Tuesday, May 21st 2019

Sapphire Reps Leak Juicy Details on AMD Radeon Navi

A Sapphire product manager and PR director, speaking to the Chinese press spilled the beans on AMD's upcoming Radeon Navi graphics card lineup. It looks like with Navi, AMD is targeting the meat of the serious gamer market, at two specific price points, USD $399 with a "Pro" (cut-down) product, and $499 with an "XT" (fully-fledged) product. AMD has two NVIDIA products in its crosshairs, the GeForce RTX 2070, and the RTX 2060. In the interview, the Sapphire rep mentioned "stronger than 2070", when talking about performance numbers, which we assume is for the Navi XT variant - definitely promising. The $399 Navi "Pro" is probably being designed with a performance target somewhere between the RTX 2060 and RTX 2070, so you typically pay $50 more than you would for an RTX 2060, for noticeably higher performance.

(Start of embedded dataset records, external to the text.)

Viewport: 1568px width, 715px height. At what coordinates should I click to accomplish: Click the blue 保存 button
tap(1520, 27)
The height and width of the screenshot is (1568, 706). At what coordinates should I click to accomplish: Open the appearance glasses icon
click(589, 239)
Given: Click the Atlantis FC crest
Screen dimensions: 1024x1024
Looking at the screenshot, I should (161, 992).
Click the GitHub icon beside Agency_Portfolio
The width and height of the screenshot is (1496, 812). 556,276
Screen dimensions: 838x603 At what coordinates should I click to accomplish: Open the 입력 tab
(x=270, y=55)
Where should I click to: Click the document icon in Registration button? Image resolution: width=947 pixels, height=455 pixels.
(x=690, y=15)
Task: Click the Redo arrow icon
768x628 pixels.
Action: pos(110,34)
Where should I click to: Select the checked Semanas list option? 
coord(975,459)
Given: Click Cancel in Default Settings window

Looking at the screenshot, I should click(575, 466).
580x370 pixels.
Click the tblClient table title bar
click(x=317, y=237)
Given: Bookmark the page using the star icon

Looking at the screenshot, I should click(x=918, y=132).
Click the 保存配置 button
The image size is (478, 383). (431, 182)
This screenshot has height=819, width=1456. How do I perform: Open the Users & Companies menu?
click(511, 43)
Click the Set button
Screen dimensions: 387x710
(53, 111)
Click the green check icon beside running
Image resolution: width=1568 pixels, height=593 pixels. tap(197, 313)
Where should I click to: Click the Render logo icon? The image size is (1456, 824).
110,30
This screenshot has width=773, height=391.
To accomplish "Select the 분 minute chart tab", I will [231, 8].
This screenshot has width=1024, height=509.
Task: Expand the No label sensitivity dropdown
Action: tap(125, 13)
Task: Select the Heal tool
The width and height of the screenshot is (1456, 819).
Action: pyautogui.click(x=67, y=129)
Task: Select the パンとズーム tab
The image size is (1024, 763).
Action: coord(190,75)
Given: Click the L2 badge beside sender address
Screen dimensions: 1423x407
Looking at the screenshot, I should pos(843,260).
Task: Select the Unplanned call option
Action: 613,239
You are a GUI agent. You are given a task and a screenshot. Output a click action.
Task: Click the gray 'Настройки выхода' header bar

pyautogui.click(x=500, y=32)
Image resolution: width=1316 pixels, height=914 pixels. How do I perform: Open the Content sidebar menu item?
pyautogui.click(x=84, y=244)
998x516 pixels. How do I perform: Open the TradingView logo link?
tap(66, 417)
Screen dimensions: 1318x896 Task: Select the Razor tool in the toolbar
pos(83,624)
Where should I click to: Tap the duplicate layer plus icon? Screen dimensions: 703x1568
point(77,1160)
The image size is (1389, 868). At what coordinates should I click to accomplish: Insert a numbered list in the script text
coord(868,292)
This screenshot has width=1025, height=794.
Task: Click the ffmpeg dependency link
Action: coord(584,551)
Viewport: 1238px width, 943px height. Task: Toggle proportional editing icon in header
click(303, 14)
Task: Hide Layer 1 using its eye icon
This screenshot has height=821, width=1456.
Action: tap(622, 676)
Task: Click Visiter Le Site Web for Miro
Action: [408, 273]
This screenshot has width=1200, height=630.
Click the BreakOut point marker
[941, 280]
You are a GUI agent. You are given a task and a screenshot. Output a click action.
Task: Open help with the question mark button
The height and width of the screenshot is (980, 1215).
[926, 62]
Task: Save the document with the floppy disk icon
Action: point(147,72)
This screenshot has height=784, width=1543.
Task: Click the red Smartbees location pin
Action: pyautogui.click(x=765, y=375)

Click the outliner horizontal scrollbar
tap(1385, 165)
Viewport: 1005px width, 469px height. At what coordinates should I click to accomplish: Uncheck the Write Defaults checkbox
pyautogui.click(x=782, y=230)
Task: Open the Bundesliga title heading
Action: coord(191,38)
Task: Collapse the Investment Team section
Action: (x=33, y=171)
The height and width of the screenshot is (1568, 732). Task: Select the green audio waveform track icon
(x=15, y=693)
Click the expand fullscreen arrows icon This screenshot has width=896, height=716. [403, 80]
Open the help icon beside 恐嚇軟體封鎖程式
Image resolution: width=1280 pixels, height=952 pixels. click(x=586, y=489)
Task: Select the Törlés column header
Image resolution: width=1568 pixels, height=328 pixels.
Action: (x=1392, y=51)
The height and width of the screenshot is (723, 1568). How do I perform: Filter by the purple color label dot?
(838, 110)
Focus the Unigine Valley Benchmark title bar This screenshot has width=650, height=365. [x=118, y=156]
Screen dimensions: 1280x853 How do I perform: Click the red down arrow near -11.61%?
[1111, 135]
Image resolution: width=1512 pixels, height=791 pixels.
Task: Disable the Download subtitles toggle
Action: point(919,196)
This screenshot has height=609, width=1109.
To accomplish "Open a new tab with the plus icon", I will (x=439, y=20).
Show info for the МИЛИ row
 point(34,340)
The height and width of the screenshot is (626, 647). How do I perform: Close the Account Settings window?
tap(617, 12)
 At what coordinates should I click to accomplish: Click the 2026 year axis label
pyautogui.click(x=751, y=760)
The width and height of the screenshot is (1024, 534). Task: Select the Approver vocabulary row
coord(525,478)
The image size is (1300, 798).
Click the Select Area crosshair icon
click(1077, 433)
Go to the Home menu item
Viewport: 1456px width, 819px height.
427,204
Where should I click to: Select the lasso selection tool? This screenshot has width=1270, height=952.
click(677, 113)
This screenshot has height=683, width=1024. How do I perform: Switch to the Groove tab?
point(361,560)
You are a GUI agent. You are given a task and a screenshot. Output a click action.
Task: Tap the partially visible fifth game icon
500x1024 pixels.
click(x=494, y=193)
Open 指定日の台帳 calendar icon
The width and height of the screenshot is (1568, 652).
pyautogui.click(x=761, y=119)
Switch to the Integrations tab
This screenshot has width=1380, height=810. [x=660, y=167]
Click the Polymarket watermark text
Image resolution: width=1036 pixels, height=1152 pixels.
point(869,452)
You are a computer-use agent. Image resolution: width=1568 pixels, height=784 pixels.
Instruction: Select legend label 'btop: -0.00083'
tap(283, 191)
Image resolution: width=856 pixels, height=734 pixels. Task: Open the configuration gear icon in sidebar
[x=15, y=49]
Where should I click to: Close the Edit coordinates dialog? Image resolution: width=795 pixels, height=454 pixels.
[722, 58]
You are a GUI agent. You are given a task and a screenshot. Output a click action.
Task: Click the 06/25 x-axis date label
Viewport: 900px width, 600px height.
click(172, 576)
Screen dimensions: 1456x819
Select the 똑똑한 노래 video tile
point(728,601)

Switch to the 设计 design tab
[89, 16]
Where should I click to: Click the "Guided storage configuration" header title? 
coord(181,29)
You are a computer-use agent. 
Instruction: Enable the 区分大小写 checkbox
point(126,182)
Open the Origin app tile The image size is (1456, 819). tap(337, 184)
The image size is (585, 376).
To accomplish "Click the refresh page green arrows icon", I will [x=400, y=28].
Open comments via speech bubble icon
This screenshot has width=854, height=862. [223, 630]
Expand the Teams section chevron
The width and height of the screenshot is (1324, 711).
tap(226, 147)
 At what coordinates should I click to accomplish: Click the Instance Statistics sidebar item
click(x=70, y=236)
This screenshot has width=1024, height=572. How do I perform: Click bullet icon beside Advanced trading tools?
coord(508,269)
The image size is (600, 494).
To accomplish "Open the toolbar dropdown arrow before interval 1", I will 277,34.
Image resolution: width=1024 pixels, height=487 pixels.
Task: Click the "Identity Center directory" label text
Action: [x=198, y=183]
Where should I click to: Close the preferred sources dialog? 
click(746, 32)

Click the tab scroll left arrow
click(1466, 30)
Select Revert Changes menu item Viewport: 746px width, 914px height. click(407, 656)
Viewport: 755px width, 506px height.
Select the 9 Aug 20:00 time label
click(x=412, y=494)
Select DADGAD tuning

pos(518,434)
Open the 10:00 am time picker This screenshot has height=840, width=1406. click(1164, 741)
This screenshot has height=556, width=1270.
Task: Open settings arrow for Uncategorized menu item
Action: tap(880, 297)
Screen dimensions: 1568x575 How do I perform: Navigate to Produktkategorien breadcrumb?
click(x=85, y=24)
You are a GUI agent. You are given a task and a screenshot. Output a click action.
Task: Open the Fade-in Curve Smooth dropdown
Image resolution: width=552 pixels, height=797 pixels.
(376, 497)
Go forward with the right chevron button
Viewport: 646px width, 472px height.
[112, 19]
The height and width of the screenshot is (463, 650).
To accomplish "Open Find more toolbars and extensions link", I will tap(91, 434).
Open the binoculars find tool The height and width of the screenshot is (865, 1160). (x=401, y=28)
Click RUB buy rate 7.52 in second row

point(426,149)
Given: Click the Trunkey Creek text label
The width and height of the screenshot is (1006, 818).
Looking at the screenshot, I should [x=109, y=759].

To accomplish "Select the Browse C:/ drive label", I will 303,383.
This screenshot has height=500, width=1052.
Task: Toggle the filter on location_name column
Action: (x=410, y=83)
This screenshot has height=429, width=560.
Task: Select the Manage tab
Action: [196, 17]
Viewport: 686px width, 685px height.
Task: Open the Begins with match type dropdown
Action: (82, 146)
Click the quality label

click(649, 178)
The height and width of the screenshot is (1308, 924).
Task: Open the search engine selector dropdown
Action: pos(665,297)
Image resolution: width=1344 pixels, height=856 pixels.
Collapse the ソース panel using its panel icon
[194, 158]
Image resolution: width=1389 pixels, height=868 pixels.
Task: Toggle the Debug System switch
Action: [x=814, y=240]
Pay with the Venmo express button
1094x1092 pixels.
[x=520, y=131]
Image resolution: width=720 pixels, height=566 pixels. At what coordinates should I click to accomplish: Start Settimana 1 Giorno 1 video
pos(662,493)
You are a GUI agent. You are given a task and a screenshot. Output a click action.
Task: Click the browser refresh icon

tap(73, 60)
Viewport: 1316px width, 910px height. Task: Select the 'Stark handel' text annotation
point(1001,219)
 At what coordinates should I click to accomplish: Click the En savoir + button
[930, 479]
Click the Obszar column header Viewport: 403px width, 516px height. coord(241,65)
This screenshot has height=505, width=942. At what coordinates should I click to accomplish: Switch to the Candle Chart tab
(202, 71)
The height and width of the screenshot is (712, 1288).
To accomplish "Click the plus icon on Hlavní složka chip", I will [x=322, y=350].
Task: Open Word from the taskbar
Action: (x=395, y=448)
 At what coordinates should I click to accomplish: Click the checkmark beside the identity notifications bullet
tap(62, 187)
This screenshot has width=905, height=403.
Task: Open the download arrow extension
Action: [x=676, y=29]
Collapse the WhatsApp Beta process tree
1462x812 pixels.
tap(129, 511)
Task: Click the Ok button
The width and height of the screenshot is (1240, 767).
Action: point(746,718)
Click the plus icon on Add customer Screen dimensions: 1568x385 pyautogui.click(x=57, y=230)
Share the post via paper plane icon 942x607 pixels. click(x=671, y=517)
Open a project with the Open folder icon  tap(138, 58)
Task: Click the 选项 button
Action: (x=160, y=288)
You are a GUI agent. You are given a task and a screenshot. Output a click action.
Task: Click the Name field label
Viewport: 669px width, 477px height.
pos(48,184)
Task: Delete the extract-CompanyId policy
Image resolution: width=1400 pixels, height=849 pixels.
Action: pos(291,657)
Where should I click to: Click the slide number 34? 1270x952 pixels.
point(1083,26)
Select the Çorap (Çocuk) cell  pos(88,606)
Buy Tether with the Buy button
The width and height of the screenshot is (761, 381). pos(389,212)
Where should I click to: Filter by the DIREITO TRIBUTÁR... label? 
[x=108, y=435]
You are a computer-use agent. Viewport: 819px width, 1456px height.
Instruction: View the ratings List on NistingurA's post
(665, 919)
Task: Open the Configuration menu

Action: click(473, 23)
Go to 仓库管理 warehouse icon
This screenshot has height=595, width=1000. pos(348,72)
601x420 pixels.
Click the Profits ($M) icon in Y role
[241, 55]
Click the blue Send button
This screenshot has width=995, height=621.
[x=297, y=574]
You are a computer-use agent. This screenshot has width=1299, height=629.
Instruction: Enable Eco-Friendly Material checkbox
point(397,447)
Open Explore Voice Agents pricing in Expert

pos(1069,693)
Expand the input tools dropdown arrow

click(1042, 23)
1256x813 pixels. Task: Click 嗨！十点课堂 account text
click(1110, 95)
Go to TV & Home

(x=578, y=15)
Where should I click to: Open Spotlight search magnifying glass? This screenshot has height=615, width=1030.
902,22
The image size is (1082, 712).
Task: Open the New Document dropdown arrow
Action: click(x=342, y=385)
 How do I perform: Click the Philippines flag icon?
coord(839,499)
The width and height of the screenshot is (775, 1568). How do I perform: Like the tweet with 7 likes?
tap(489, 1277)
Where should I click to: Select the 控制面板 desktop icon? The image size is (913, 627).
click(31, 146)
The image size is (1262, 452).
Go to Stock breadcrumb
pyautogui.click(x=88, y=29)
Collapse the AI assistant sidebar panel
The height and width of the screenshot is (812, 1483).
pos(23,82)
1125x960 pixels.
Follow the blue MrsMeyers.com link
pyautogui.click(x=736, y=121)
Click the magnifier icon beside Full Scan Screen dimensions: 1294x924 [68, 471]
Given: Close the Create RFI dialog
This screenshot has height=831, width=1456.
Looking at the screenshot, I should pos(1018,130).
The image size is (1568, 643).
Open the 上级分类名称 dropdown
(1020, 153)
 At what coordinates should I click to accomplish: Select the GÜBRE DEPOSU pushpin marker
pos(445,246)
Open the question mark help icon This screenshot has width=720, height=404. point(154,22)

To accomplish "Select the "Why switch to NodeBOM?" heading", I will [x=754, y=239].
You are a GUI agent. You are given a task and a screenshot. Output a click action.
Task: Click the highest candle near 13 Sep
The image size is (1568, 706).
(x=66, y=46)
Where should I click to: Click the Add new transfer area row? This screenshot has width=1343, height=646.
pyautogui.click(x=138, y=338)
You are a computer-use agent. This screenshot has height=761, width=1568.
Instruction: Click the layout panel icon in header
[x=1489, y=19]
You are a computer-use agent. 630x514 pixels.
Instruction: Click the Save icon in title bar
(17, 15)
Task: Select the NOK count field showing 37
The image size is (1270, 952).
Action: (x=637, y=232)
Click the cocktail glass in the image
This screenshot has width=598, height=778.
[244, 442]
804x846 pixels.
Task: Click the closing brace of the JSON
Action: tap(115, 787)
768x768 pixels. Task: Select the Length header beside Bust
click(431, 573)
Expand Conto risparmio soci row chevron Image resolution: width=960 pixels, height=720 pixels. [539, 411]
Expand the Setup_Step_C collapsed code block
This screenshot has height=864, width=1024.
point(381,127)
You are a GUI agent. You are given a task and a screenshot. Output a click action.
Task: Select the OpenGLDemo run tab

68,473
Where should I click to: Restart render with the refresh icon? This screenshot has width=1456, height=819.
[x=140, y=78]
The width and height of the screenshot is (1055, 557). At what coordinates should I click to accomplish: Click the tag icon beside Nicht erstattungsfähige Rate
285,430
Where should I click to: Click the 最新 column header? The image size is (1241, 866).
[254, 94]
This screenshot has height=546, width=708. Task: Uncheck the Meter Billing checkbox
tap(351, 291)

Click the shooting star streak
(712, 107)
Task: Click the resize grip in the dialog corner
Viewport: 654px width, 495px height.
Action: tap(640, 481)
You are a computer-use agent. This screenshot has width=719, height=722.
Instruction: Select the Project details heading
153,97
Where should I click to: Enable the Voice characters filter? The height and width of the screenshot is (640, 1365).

Sapphire also confirmed that AMD's Navi does not have specialized ray-tracing hardware on the silicon, but such technology will debut with "next year's new architecture". They also suggested that AMD is unlikely to scale up Navi for the enthusiast segment, and that the Vega-based Radeon VII will continue to be the company's flagship product. On the topic of Radeon VII custom designs, Sapphire commented that "there is no plans for that". On the other hand, Sapphire is actively working on custom designs for the Navi architecture, and mentioned that "work on a "Toxic" version of Navi is complete, and it is watercooled". Many people have speculated that AMD will unveil Navi at its Computex keynote address on May 27. Sapphire confirmed that date, and also added that the launch will be on 7th of July, 2019.
Source: Zhihu (Blog)
Add your own comment

119 Comments on Sapphire Reps Leak Juicy Details on AMD Radeon Navi

#51
Valantar
bug, post: 4051307, member: 157434"
More like, that's what you need to believe.
Because surely you have noticed there's a dearth of water cooled RX 560 or GTX 1030 cards.
Not to sound overly snide, but you do know there are wattages in between 50 and 275, right? As mentioned above, there have been water cooled GTX 1070 cards (150W), there are plenty of water cooled RTX 2070 cards (175W). In other words, partner cards with AIOs are in no way necessarily proof of high power consumption, just that the cards is in a high enough price bracket where "premium cooling" allows AIB partners to demand premium pricing.

And as @Vayra86 pointed out above: low-end cards don't sell if they're too expensive. Sticking a $70 AIO on a $200 RX 580 doesn't make sense, but it does so on a $500 RTX 2070, even though they're roughly the same wattage, as the cost of the cooler would then represent a much smaller percentage of the total price, and that market segment is generally more open to "premium cooling".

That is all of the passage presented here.